■ **Task to complete**:
Each line of the material beneath should be duplicated exactly.
__________
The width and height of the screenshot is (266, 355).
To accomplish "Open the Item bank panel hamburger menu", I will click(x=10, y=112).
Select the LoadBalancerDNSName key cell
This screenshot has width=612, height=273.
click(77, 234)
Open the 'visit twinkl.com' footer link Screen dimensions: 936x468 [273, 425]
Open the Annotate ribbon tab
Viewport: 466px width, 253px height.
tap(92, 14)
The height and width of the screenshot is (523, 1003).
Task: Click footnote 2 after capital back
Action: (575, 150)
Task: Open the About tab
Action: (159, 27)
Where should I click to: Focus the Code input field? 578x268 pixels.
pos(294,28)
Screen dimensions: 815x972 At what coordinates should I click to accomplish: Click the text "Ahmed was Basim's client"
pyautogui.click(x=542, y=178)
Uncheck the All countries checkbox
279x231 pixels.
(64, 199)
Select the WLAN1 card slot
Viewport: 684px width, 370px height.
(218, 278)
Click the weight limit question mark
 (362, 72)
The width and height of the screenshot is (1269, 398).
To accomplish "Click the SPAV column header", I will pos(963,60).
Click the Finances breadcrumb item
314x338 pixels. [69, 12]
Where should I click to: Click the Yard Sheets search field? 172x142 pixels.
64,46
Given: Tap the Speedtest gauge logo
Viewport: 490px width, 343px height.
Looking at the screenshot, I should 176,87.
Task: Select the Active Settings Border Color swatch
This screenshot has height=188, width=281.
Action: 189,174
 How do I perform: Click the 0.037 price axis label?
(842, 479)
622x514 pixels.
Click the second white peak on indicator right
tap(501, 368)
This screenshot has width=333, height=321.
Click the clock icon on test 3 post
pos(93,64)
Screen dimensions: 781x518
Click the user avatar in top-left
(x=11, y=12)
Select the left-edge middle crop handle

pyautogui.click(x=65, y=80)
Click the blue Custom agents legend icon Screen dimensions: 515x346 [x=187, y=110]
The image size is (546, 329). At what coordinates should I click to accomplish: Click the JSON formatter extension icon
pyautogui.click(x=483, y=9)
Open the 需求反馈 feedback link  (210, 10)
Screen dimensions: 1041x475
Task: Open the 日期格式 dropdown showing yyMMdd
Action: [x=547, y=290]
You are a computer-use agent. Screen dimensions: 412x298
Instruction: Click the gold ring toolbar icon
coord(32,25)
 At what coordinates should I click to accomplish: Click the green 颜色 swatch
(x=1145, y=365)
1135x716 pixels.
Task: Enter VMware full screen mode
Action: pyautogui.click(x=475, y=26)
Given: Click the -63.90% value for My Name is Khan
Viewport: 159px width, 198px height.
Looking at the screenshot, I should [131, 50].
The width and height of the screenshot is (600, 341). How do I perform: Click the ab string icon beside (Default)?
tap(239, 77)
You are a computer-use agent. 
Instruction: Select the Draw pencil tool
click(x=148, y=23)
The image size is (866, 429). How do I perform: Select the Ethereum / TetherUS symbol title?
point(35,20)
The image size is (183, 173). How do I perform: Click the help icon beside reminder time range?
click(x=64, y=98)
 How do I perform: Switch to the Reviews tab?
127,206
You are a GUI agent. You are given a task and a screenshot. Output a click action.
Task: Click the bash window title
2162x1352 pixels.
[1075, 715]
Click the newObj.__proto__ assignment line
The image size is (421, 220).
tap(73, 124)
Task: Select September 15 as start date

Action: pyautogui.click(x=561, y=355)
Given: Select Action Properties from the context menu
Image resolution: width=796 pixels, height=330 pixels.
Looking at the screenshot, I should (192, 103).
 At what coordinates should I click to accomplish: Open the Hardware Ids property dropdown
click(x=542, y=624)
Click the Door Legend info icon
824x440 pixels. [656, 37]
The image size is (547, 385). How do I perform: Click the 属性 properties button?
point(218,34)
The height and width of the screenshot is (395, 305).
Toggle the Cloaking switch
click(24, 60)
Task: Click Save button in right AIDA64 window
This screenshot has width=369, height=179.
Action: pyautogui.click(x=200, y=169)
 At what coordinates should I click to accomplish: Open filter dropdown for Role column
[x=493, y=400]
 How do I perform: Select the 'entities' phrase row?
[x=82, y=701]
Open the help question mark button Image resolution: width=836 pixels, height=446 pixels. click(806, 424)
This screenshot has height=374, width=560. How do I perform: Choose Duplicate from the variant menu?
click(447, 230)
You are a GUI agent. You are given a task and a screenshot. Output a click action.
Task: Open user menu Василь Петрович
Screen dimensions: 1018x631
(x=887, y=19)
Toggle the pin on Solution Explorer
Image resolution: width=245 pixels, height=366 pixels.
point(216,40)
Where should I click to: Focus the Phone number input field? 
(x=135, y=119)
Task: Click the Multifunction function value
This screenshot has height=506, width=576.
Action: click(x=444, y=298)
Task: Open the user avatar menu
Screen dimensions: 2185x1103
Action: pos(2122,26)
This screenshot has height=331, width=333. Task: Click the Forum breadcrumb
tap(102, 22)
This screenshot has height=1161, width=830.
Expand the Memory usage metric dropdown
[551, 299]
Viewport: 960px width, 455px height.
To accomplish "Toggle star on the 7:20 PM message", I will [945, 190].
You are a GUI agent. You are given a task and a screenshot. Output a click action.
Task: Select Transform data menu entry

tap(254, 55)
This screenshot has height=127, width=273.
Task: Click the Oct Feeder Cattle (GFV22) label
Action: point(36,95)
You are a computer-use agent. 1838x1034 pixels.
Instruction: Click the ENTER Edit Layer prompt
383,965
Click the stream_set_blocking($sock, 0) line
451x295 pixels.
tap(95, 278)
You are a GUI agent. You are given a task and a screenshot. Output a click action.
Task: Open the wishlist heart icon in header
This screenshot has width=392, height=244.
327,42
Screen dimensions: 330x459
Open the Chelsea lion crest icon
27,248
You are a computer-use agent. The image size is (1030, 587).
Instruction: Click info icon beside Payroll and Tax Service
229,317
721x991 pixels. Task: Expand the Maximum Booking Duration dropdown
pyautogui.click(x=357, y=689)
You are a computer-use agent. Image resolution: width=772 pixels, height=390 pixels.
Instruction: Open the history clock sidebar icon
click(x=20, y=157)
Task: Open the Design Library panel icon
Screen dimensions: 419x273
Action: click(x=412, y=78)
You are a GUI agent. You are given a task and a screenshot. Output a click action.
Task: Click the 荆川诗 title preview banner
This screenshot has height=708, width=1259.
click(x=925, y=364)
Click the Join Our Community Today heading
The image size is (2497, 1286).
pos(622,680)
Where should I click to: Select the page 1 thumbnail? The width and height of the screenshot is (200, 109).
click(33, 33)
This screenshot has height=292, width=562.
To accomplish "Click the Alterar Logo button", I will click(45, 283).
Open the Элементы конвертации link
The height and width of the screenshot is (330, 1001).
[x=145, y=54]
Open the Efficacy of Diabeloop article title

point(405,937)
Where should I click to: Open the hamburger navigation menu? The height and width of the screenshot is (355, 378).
__________
■ **Solution for this exercise**:
The width and height of the screenshot is (266, 355).
To accomplish "Open the Item bank panel hamburger menu", I will click(x=10, y=112).
Select the LoadBalancerDNSName key cell
This screenshot has width=612, height=273.
click(77, 234)
Open the 'visit twinkl.com' footer link Screen dimensions: 936x468 [273, 425]
Open the Annotate ribbon tab
Viewport: 466px width, 253px height.
tap(92, 14)
The height and width of the screenshot is (523, 1003).
Task: Click footnote 2 after capital back
Action: (575, 150)
Task: Open the About tab
Action: (159, 27)
Where should I click to: Focus the Code input field? 578x268 pixels.
pos(294,28)
Screen dimensions: 815x972 At what coordinates should I click to accomplish: Click the text "Ahmed was Basim's client"
pyautogui.click(x=542, y=178)
Uncheck the All countries checkbox
279x231 pixels.
(64, 199)
Select the WLAN1 card slot
Viewport: 684px width, 370px height.
(218, 278)
Click the weight limit question mark
 (362, 72)
The width and height of the screenshot is (1269, 398).
To accomplish "Click the SPAV column header", I will pos(963,60).
Click the Finances breadcrumb item
314x338 pixels. [69, 12]
Where should I click to: Click the Yard Sheets search field? 172x142 pixels.
64,46
Given: Tap the Speedtest gauge logo
Viewport: 490px width, 343px height.
Looking at the screenshot, I should 176,87.
Task: Select the Active Settings Border Color swatch
This screenshot has height=188, width=281.
Action: 189,174
 How do I perform: Click the 0.037 price axis label?
(842, 479)
622x514 pixels.
Click the second white peak on indicator right
tap(501, 368)
This screenshot has width=333, height=321.
Click the clock icon on test 3 post
pos(93,64)
Screen dimensions: 781x518
Click the user avatar in top-left
(x=11, y=12)
Select the left-edge middle crop handle

pyautogui.click(x=65, y=80)
Click the blue Custom agents legend icon Screen dimensions: 515x346 [x=187, y=110]
The image size is (546, 329). At what coordinates should I click to accomplish: Click the JSON formatter extension icon
pyautogui.click(x=483, y=9)
Open the 需求反馈 feedback link  (210, 10)
Screen dimensions: 1041x475
Task: Open the 日期格式 dropdown showing yyMMdd
Action: [x=547, y=290]
You are a computer-use agent. Screen dimensions: 412x298
Instruction: Click the gold ring toolbar icon
coord(32,25)
 At what coordinates should I click to accomplish: Click the green 颜色 swatch
(x=1145, y=365)
1135x716 pixels.
Task: Enter VMware full screen mode
Action: pyautogui.click(x=475, y=26)
Given: Click the -63.90% value for My Name is Khan
Viewport: 159px width, 198px height.
Looking at the screenshot, I should [131, 50].
The width and height of the screenshot is (600, 341). How do I perform: Click the ab string icon beside (Default)?
tap(239, 77)
You are a computer-use agent. 
Instruction: Select the Draw pencil tool
click(x=148, y=23)
The image size is (866, 429). How do I perform: Select the Ethereum / TetherUS symbol title?
point(35,20)
The image size is (183, 173). How do I perform: Click the help icon beside reminder time range?
click(x=64, y=98)
 How do I perform: Switch to the Reviews tab?
127,206
You are a GUI agent. You are given a task and a screenshot. Output a click action.
Task: Click the bash window title
2162x1352 pixels.
[1075, 715]
Click the newObj.__proto__ assignment line
The image size is (421, 220).
tap(73, 124)
Task: Select September 15 as start date

Action: pyautogui.click(x=561, y=355)
Given: Select Action Properties from the context menu
Image resolution: width=796 pixels, height=330 pixels.
Looking at the screenshot, I should (192, 103).
 At what coordinates should I click to accomplish: Open the Hardware Ids property dropdown
click(x=542, y=624)
Click the Door Legend info icon
824x440 pixels. [656, 37]
The image size is (547, 385). How do I perform: Click the 属性 properties button?
point(218,34)
The height and width of the screenshot is (395, 305).
Toggle the Cloaking switch
click(24, 60)
Task: Click Save button in right AIDA64 window
This screenshot has width=369, height=179.
Action: pyautogui.click(x=200, y=169)
 At what coordinates should I click to accomplish: Open filter dropdown for Role column
[x=493, y=400]
 How do I perform: Select the 'entities' phrase row?
[x=82, y=701]
Open the help question mark button Image resolution: width=836 pixels, height=446 pixels. click(806, 424)
This screenshot has height=374, width=560. How do I perform: Choose Duplicate from the variant menu?
click(447, 230)
You are a GUI agent. You are given a task and a screenshot. Output a click action.
Task: Open user menu Василь Петрович
Screen dimensions: 1018x631
(x=887, y=19)
Toggle the pin on Solution Explorer
Image resolution: width=245 pixels, height=366 pixels.
point(216,40)
Where should I click to: Focus the Phone number input field? 
(x=135, y=119)
Task: Click the Multifunction function value
This screenshot has height=506, width=576.
Action: click(x=444, y=298)
Task: Open the user avatar menu
Screen dimensions: 2185x1103
Action: pos(2122,26)
This screenshot has height=331, width=333. Task: Click the Forum breadcrumb
tap(102, 22)
This screenshot has height=1161, width=830.
Expand the Memory usage metric dropdown
[551, 299]
Viewport: 960px width, 455px height.
To accomplish "Toggle star on the 7:20 PM message", I will [945, 190].
You are a GUI agent. You are given a task and a screenshot. Output a click action.
Task: Select Transform data menu entry

tap(254, 55)
This screenshot has height=127, width=273.
Task: Click the Oct Feeder Cattle (GFV22) label
Action: point(36,95)
You are a computer-use agent. 1838x1034 pixels.
Instruction: Click the ENTER Edit Layer prompt
383,965
Click the stream_set_blocking($sock, 0) line
451x295 pixels.
tap(95, 278)
You are a GUI agent. You are given a task and a screenshot. Output a click action.
Task: Open the wishlist heart icon in header
This screenshot has width=392, height=244.
327,42
Screen dimensions: 330x459
Open the Chelsea lion crest icon
27,248
You are a computer-use agent. The image size is (1030, 587).
Instruction: Click info icon beside Payroll and Tax Service
229,317
721x991 pixels. Task: Expand the Maximum Booking Duration dropdown
pyautogui.click(x=357, y=689)
You are a computer-use agent. Image resolution: width=772 pixels, height=390 pixels.
Instruction: Open the history clock sidebar icon
click(x=20, y=157)
Task: Open the Design Library panel icon
Screen dimensions: 419x273
Action: click(x=412, y=78)
You are a GUI agent. You are given a task and a screenshot. Output a click action.
Task: Click the 荆川诗 title preview banner
This screenshot has height=708, width=1259.
click(x=925, y=364)
Click the Join Our Community Today heading
The image size is (2497, 1286).
pos(622,680)
Where should I click to: Select the page 1 thumbnail? The width and height of the screenshot is (200, 109).
click(33, 33)
This screenshot has height=292, width=562.
To accomplish "Click the Alterar Logo button", I will click(45, 283).
Open the Элементы конвертации link
The height and width of the screenshot is (330, 1001).
[x=145, y=54]
Open the Efficacy of Diabeloop article title

point(405,937)
Where should I click to: Open the hamburger navigation menu? The height and width of the screenshot is (355, 378).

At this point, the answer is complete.